Jadon Joyner, International Officer at London Met, discusses representation in study abroad experiences, a topic he'll explore at this year's Diversity Abroad Annual Conference.
Date: 27 August 2021
We are all role models for someone, whether at home, school or in our local communities. At this year’s Diversity Abroad Annual Conference, taking place in Atlanta, Georgia, I will be running a session exploring the impact that an individuals' travel can have on the next generation through inspiration, confidence-building, and representation.
I will be discussing the challenges of the "starting line", particularly for young people from underrepresented backgrounds, but also illuminating the opportunities within studying abroad and full-degree programs, and the impact these examples have not only on travellers but also on those around them.
What do we want from life? One of the most common answers is that people want to know they've had a positive impact on someone else's life. In every experience we have and share, we drive change through inspiring and impacting others. The session will centre around the impact we can all have through sharing our stories, and I’ll be using my own story as an example.
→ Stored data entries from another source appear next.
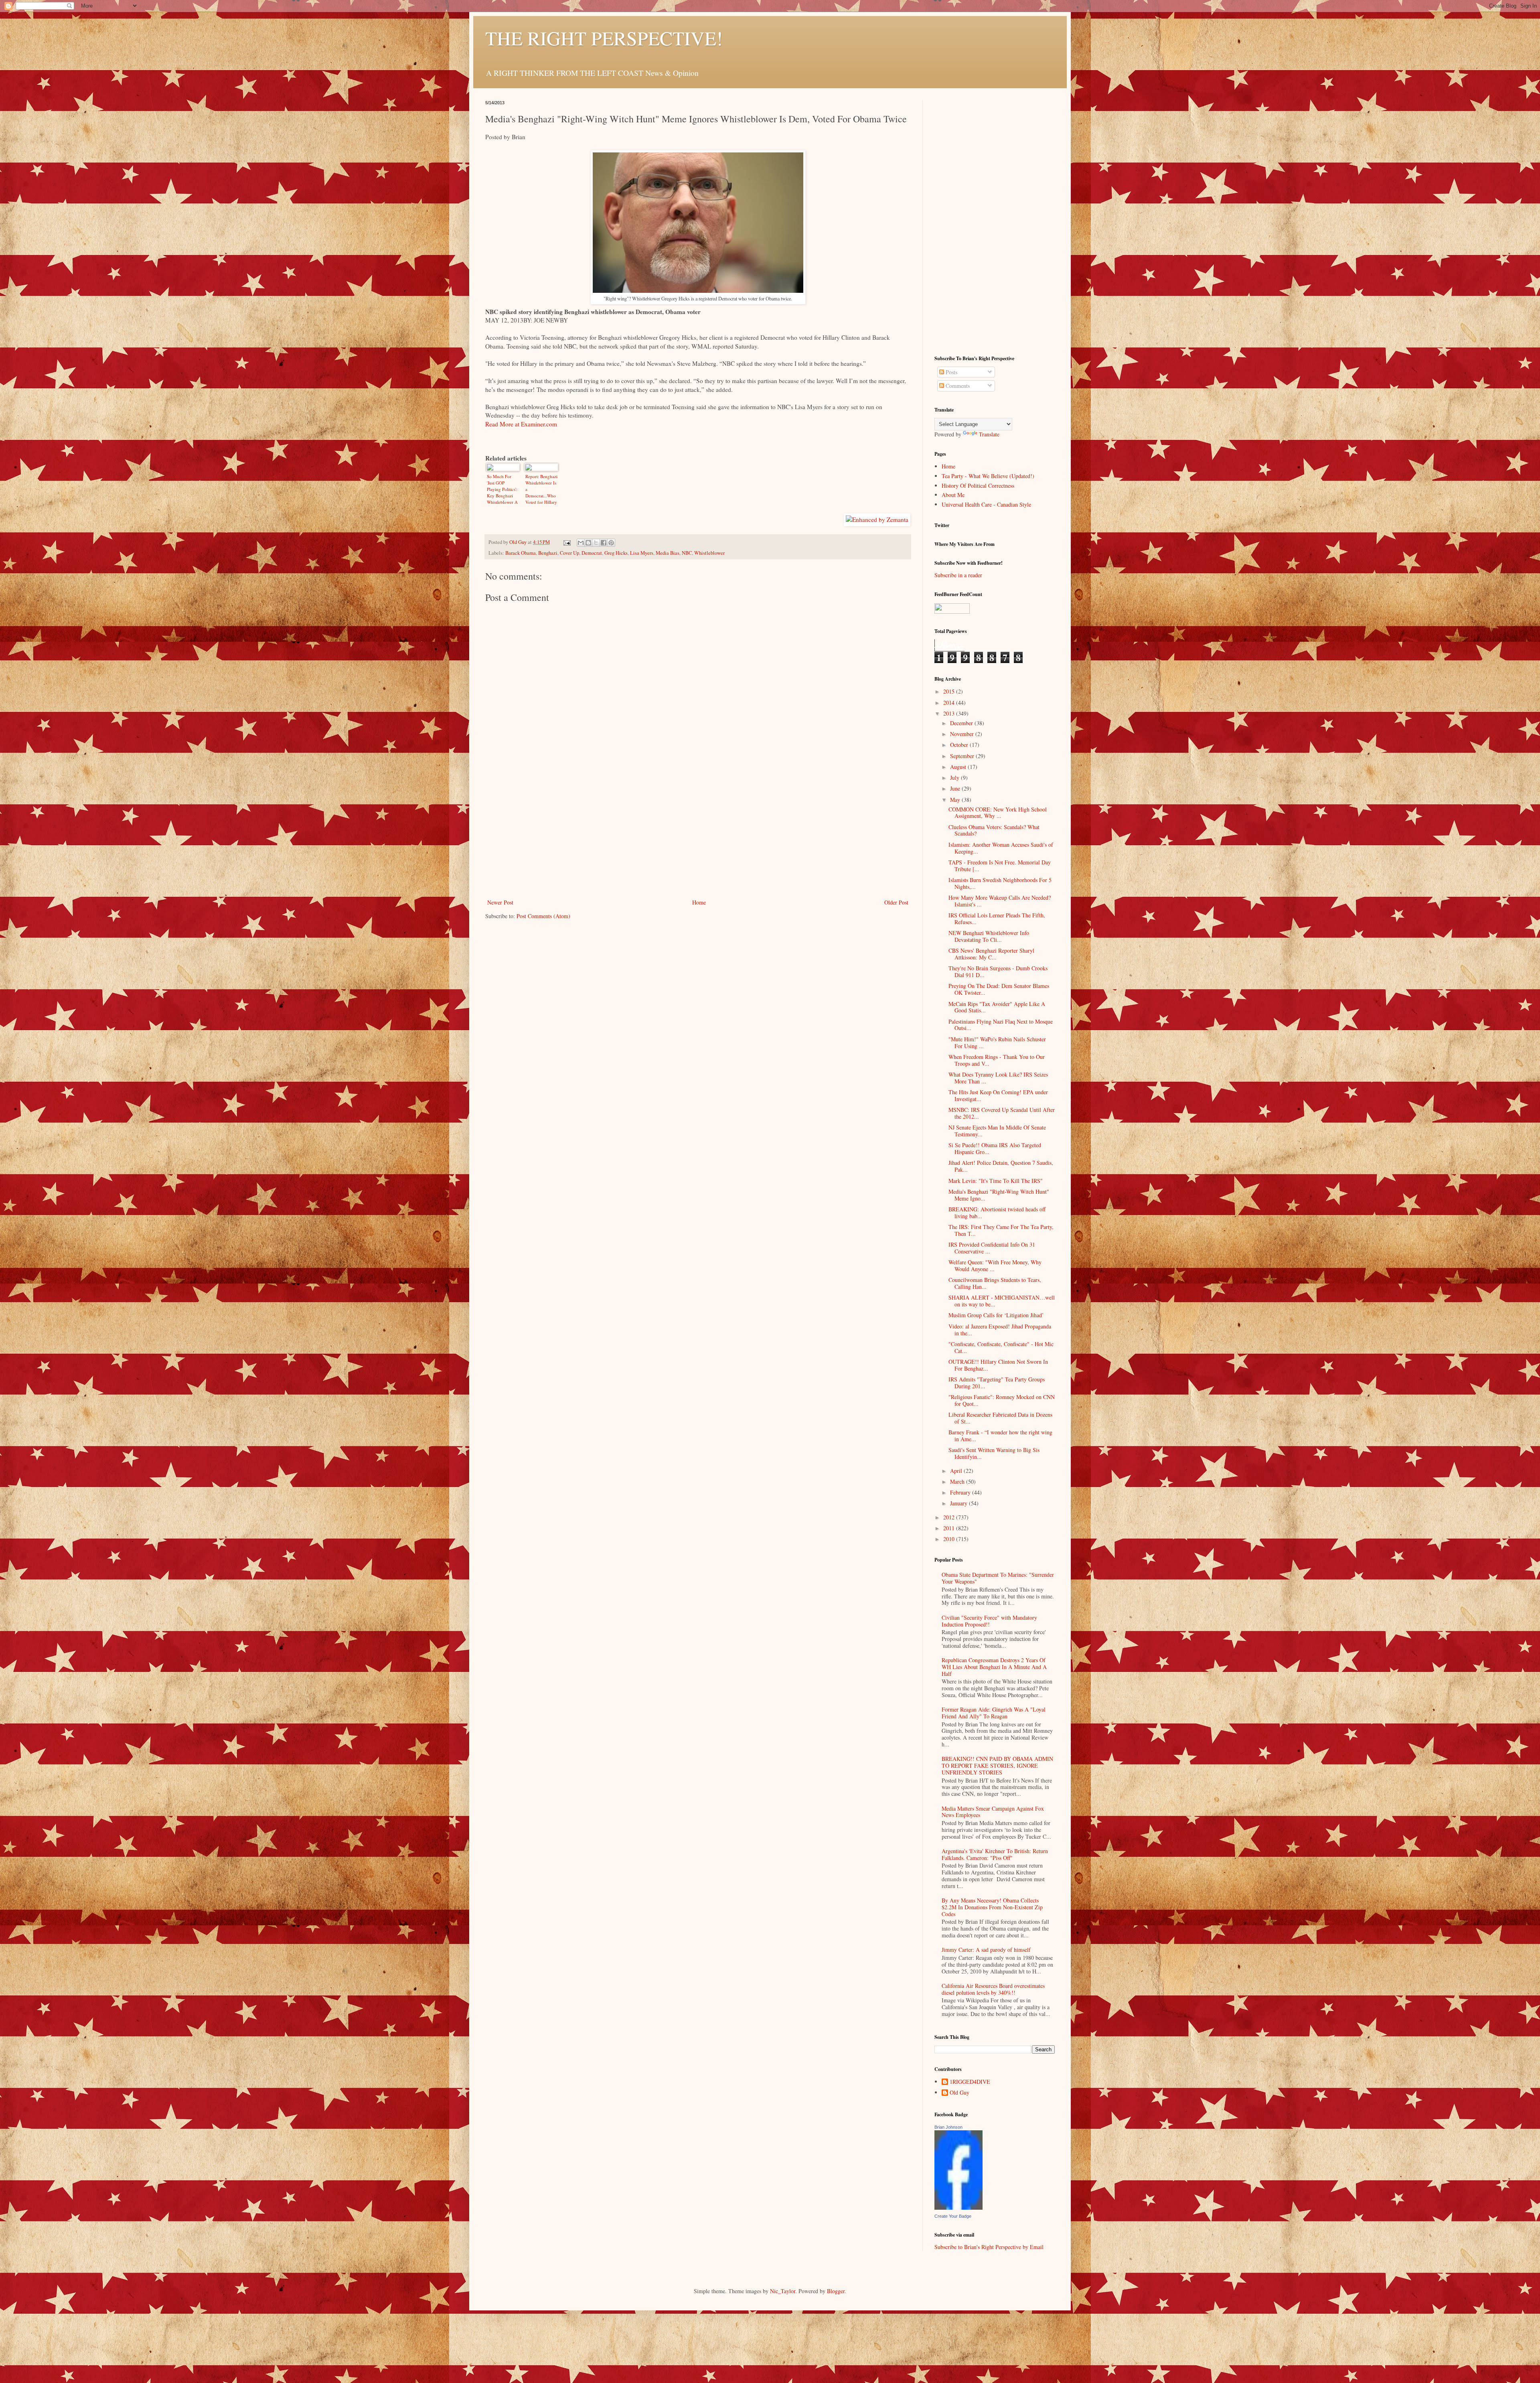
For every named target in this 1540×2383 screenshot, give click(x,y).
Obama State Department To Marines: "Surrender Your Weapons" (998, 1578)
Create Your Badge (952, 2216)
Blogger (836, 2291)
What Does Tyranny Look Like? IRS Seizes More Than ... (998, 1078)
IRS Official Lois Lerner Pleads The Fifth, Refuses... (996, 918)
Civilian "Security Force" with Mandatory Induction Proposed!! (989, 1621)
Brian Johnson (948, 2127)
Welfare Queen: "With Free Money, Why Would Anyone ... (995, 1265)
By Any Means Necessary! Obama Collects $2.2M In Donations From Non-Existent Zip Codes (992, 1907)
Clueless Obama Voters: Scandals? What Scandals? (994, 830)
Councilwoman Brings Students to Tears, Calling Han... (994, 1283)
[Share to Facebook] (604, 543)
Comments (957, 385)
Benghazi (547, 553)
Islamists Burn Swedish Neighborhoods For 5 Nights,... (1000, 883)
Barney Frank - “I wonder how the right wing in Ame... (1000, 1435)
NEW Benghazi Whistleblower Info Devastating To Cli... (988, 936)
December (962, 723)
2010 (949, 1539)
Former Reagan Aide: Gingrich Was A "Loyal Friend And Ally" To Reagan (994, 1713)
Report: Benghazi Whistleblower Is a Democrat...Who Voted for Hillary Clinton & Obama (541, 489)
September (963, 756)
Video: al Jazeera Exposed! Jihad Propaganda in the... (999, 1329)
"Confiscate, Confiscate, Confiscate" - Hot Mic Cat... (1001, 1347)
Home (699, 902)
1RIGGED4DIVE (970, 2082)
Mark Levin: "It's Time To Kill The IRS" (995, 1180)
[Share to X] (596, 543)
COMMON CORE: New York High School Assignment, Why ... (997, 812)
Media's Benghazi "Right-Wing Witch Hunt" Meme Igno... (998, 1195)
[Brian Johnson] (958, 2207)
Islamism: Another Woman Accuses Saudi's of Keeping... (1000, 848)
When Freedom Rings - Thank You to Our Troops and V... (996, 1060)
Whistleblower (709, 553)
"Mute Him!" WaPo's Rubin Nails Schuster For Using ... (997, 1042)
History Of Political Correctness (978, 485)
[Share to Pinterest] (611, 543)
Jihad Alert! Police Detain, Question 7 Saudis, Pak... (1000, 1166)
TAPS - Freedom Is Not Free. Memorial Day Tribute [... (999, 865)
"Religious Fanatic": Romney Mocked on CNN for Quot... (1001, 1400)
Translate (989, 434)
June (956, 788)
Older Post (896, 902)
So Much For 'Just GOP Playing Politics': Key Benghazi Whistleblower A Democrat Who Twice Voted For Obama (502, 489)
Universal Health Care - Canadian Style (986, 504)
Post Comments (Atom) (543, 916)
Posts (950, 372)
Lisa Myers (641, 553)
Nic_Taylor (782, 2291)
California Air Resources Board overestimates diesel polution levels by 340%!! (993, 1989)
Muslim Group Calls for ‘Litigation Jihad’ (996, 1315)
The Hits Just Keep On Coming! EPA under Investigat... (998, 1095)
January (959, 1503)
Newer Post (500, 902)
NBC (687, 553)
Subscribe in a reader (958, 575)
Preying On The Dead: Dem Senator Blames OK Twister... (998, 989)
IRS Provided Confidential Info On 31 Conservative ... (991, 1248)
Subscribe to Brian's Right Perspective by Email (989, 2247)
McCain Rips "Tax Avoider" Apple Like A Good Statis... (996, 1007)
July (955, 777)
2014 (949, 702)
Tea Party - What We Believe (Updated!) (988, 476)
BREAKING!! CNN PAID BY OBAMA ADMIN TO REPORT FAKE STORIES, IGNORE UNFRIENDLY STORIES (997, 1765)
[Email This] (581, 543)
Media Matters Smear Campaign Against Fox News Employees (993, 1812)
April (957, 1470)
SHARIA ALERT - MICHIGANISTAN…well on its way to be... (1001, 1301)
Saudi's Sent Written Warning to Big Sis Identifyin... (994, 1453)
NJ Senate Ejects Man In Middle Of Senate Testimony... (997, 1131)
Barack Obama (520, 553)
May (956, 799)
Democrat (592, 553)
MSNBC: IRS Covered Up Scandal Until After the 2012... (1001, 1113)
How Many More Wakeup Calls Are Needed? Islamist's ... (999, 901)
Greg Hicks (616, 553)
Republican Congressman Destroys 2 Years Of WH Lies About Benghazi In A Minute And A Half (994, 1666)
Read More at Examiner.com (521, 424)
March (958, 1481)
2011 (949, 1528)
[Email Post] (566, 542)
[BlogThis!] (588, 543)
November (962, 734)
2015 (949, 691)
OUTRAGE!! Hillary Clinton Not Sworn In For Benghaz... (998, 1365)
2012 (949, 1517)
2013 (949, 713)
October (960, 744)
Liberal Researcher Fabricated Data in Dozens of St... (1000, 1418)
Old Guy (959, 2092)
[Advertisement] (698, 837)
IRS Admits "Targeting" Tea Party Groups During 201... (996, 1382)
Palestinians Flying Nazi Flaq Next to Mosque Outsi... (1000, 1025)
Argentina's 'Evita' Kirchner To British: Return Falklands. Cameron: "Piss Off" (995, 1854)
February (961, 1492)
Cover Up (569, 553)
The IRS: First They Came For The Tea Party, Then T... (1001, 1230)
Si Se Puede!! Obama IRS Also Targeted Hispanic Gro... (994, 1148)
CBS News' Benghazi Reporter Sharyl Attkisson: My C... (991, 954)
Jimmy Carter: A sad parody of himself (986, 1949)
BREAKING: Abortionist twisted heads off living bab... (997, 1212)
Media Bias (667, 553)
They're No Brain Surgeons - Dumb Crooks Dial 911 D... (998, 971)
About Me (953, 495)
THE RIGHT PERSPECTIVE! (604, 38)
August (959, 767)
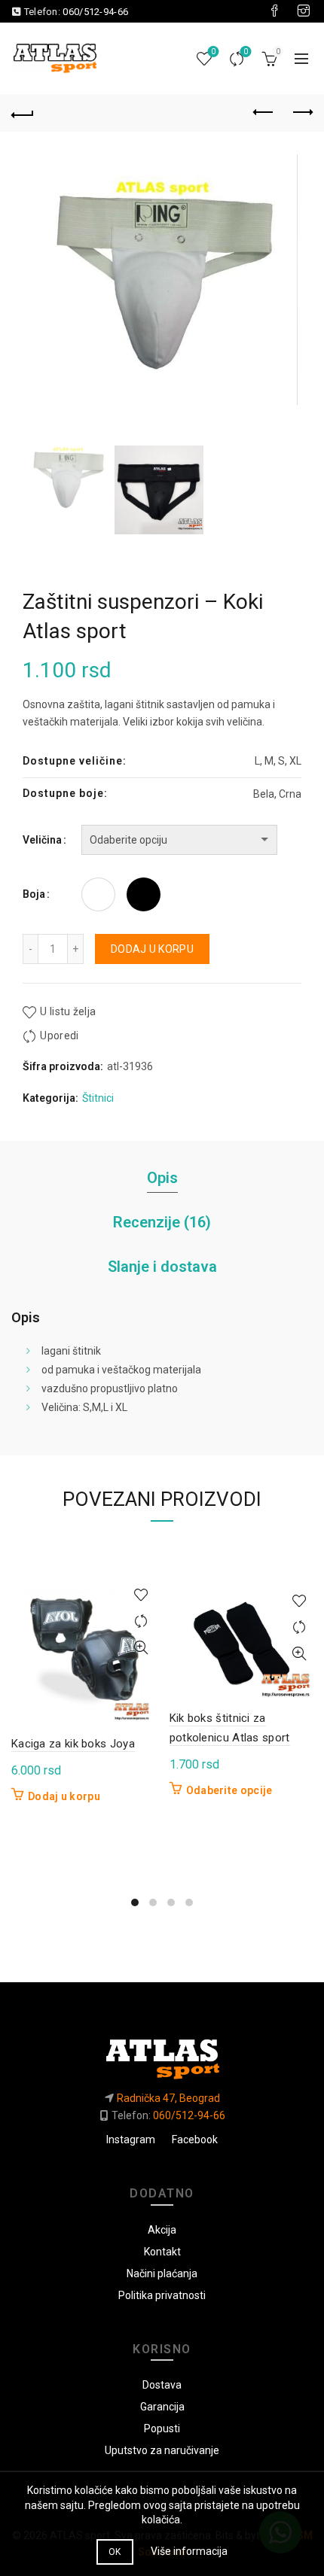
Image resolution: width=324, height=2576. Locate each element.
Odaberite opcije (229, 1790)
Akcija (162, 2230)
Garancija (162, 2407)
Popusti (162, 2428)
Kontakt (162, 2252)
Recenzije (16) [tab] (162, 1222)
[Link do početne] (162, 2054)
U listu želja (68, 1011)
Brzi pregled (141, 1648)
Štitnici (98, 1098)
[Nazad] (22, 113)
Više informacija (189, 2551)
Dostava (162, 2385)
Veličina (42, 840)
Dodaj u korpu (152, 949)
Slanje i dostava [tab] (162, 1267)
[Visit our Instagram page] (304, 11)
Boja (34, 894)
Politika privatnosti (162, 2295)
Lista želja (213, 51)
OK (115, 2552)
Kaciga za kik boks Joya (73, 1743)
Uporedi (245, 51)
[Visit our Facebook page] (274, 11)
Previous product (264, 113)
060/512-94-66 (95, 11)
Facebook (195, 2139)
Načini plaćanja (162, 2273)
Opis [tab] (162, 1178)
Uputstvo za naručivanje (162, 2450)
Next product (301, 113)
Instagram (130, 2139)
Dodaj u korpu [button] (64, 1796)
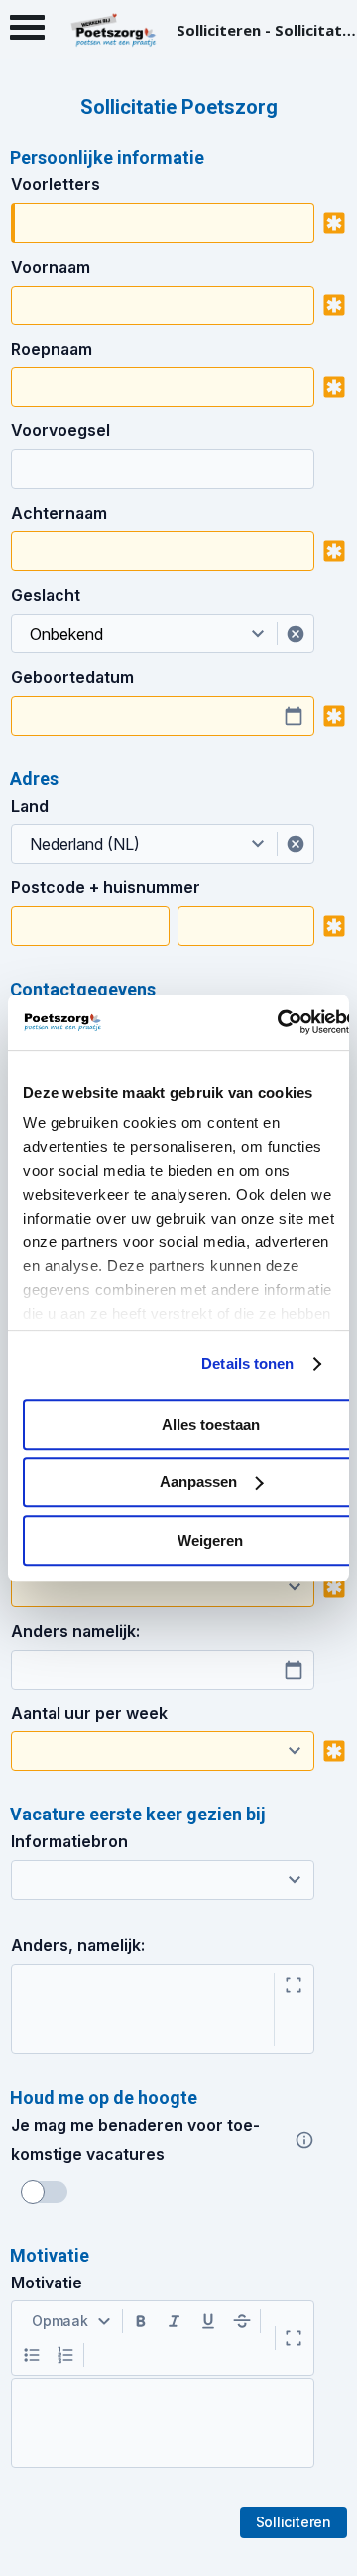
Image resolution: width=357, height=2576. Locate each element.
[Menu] (27, 32)
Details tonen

As a former Trojan sprinter at the University of Southern California, my story starts in high school. My first real introduction to track was Penn Relays, the largest track-meet in North America. Just as we pass the baton to our teammates in a relay race, I believe we should pass our travel experiences to the next generation. Like sport, travel has the ability to unite, educate, and inspire. Many people of colour do not believe that travel is "for them" mainly because they've never seen "themselves" abroad. I believe that we do not recognize the significance that our travel has on people that look like and relate to us.
Sharing your experience of living, studying, or working abroad can not only inspire entire communities but also move towards a more equitable environment. I will be sharing my own experience living in China and studying abroad in East Asia and Europe as a person of colour, and the impact my example had on the people around me.
Attendees will learn how personal travel experiences can impact their communities and inspire others to participate. Using athletics as a metaphor, attendees will be able to articulate how to pay forward their international experiences within their own communities to drive toward a more equitable future, as well as gaining confidence in their interactions with students when sharing their international experiences.